- **Exercise aim**
Format the records below as a Markdown table with the columns Row and Line, placing each non-blank line in its own numbered row and omitting blank lines.

- **Data section**

START

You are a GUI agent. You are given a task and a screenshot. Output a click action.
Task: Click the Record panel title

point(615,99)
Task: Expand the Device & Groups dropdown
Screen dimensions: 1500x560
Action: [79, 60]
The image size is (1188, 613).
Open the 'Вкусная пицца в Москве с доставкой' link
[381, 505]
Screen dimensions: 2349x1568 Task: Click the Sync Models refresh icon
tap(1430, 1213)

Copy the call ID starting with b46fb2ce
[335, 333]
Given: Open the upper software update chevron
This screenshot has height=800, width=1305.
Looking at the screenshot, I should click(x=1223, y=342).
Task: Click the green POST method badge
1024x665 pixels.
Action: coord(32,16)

END

- **The output**
| Row | Line |
|---|---|
| 1 | You are a GUI agent. You are given a task and a screenshot. Output a click action. |
| 2 | Task: Click the Record panel title |
| 3 | point(615,99) |
| 4 | Task: Expand the Device & Groups dropdown |
| 5 | Screen dimensions: 1500x560 |
| 6 | Action: [79, 60] |
| 7 | The image size is (1188, 613). |
| 8 | Open the 'Вкусная пицца в Москве с доставкой' link |
| 9 | [381, 505] |
| 10 | Screen dimensions: 2349x1568 Task: Click the Sync Models refresh icon |
| 11 | tap(1430, 1213) |
| 12 | Copy the call ID starting with b46fb2ce |
| 13 | [335, 333] |
| 14 | Given: Open the upper software update chevron |
| 15 | This screenshot has height=800, width=1305. |
| 16 | Looking at the screenshot, I should click(x=1223, y=342). |
| 17 | Task: Click the green POST method badge |
| 18 | 1024x665 pixels. |
| 19 | Action: coord(32,16) |